Everything I have explained so far is useless if you cannot access the data. This is where things get interesting for the Data Lake, as there are many options to access or use its data. Let me remind you again that the main purpose of this building block is analysis and insights, which are shown in the access methods documented below.
For reference, I am including again the architecture diagram I am basing this series of posts on, as it will facilitate the understanding.
Customer Journey Analytics
Adobe has created its own tool to show and analyze the data: Customer Journey Analytics (CJA). If you are familiar with Adobe Analytics, you will see that CJA has a similar look and feel. However, there is an important difference between the two:
- Adobe Analytics was originally designed to analyze web behavioral data. Since app behavioral data is similar in general, it can also be used for it. However, any other type of data is difficult to load and work with.

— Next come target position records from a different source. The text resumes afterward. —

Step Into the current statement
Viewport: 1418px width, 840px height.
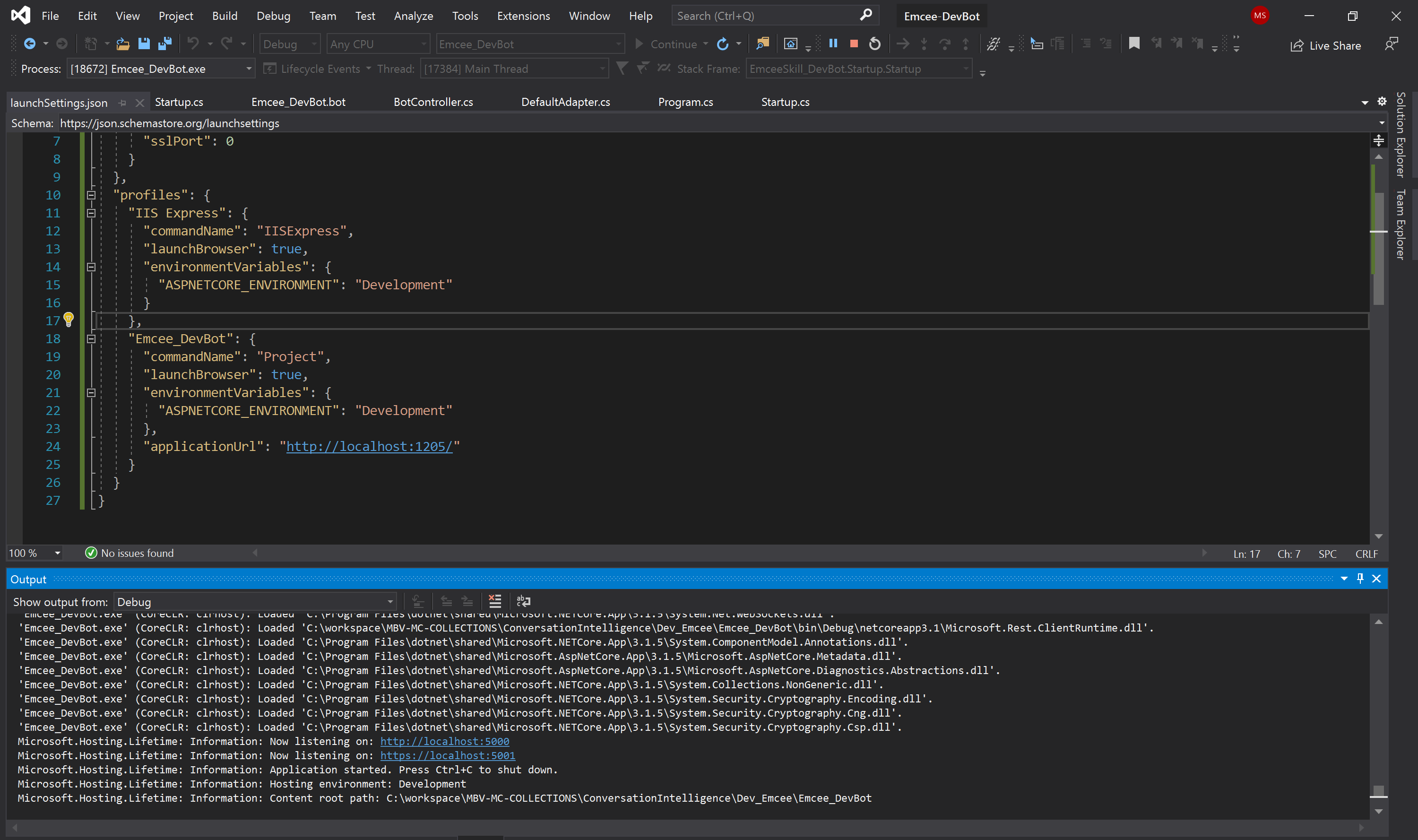(924, 43)
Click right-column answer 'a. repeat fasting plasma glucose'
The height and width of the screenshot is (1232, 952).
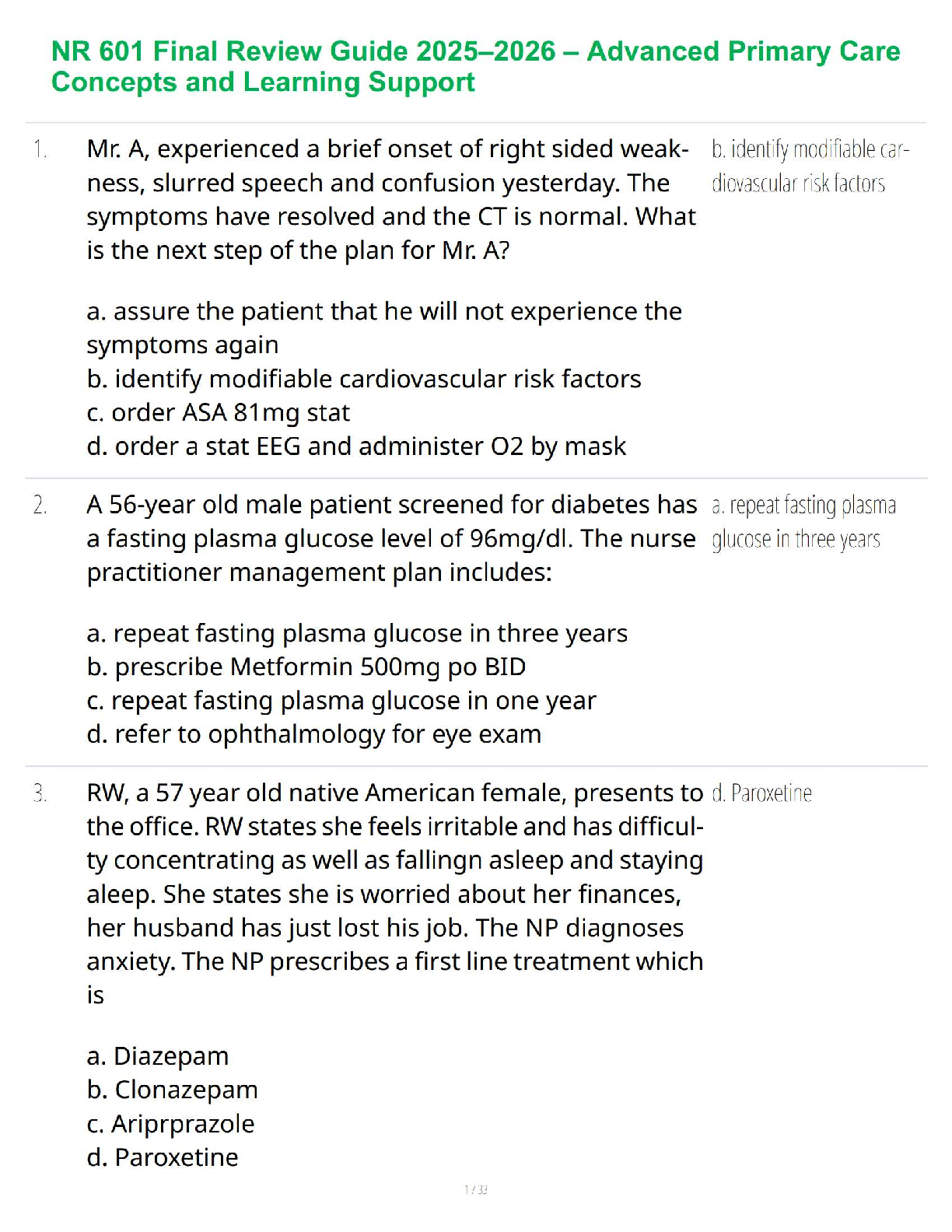coord(803,522)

- Customer Journey Analytics can work on any timestamped data; more specifically, on datasets with Experience Events. These events can be of multiple types: web clickstream, purchases (both online and offline), calls to a call center, email interactions (sends, opens, clicks…), etc. This is what the name of this application wants to reflect: you can analyze all touchpoints of a customer with your company.

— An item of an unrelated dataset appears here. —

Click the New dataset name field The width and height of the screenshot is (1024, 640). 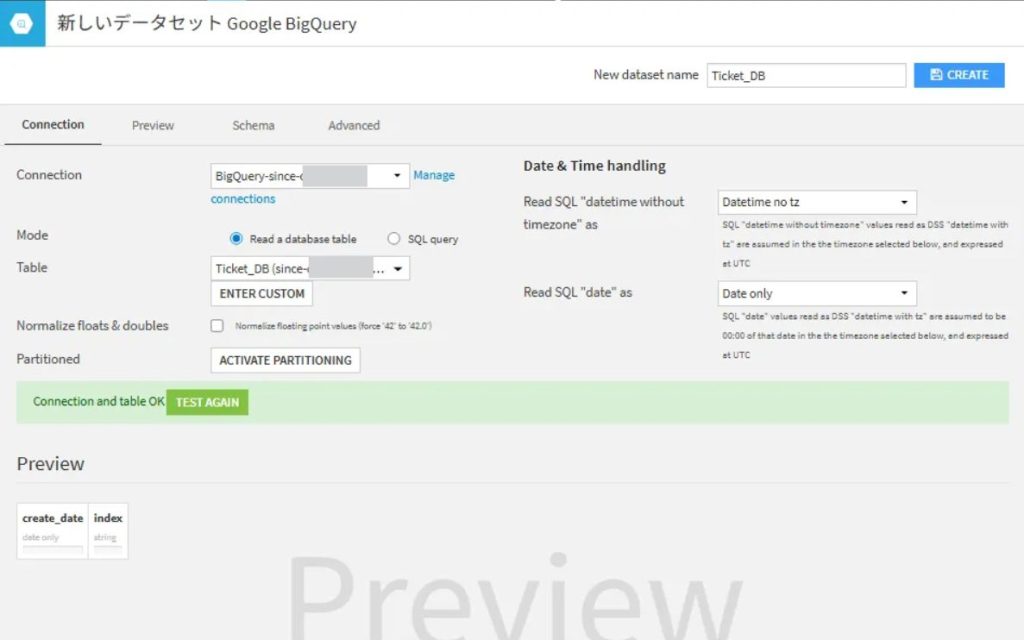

I will not try to even introduce CJA; it would require its own series of posts. Maybe for another day. For now, I can refer you to the Customer Journey Analytics overview in the Experience League.
Data Access API
It is also possible to extract the datasets in the Data Lake in file format. To do that, you will need to use the Data Access API. This API allows you to download the files and work with them in your own data lake.

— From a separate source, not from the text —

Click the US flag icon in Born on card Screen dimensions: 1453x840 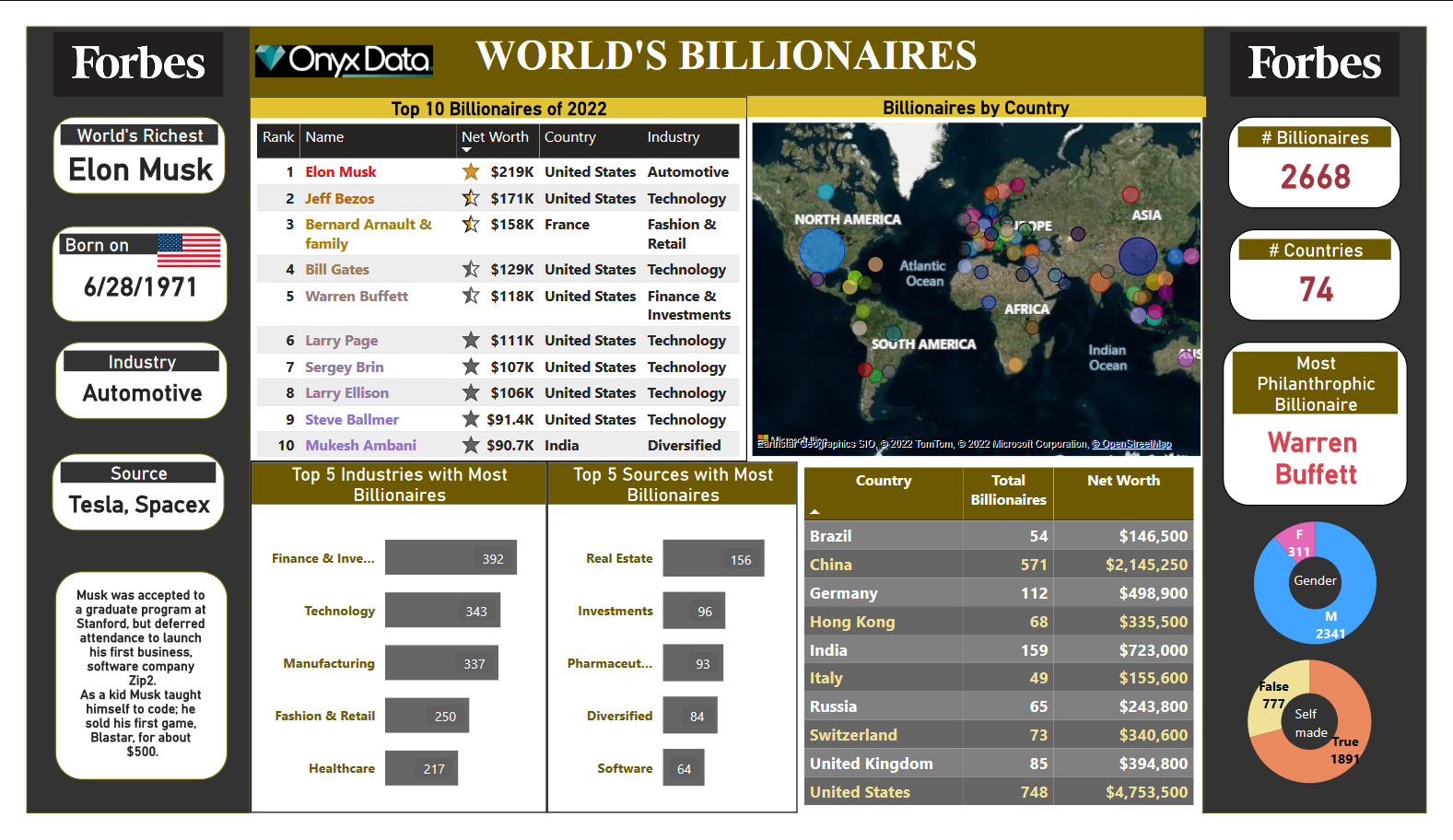tap(189, 250)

The process to download the files requires a few steps. Initially, it may seem too complex, but you will immediately understand that it is necessary.
- Get the list of datasets from the Catalog API.
- Find the dataset you are interested in. You may be able to skip these 2 steps if you already have that information.
- Get the list of batches for a particular dataset from the Catalog API.
- Iterate through all batches or select the batch that you want to download.
- Get the list of files for the current batch from the Catalog API.
- Get the metadata of the file from the Data Access API.
- Download the file through the Data Access API.
The following sequence diagram from the Experience League shows it graphically:
You can also connect your BI tool of choice to the Data Lake. AEP offers a PostgreSQL-compatible interface. It is important to highlight the word “compatible”: the Data Lake does not use PostgreSQL nor any other RDBMS engine. This interface is just a convenient way of accessing the data. You can think of the XDM schema as the column names and each entry in the dataset as a row. With this, you can issue SELECT statements to get the data that you want.
If you have the PostgreSQL command line application (
psql) installed, you can play with it by copying and pasting the PSQL command that you get from the AEP interface:
Check with your Adobe representative to confirm that your license allows you to access the PostgreSQL interface and the limits that you have.
Discovery & Insights
Last, but not least, we have the “Discovery & Insights” building block, just below the Data Lake in the architecture diagram. I will explain it in more detail in a future blog post. To summarize, it offers two main capabilities:
- Query Services, which is an interface to issue SQL commands. Think of it as the PostgreSQL interface I have just mentioned, but embedded in the AEP UI.
- Intelligence & AI, which offers some ML & AI capabilities.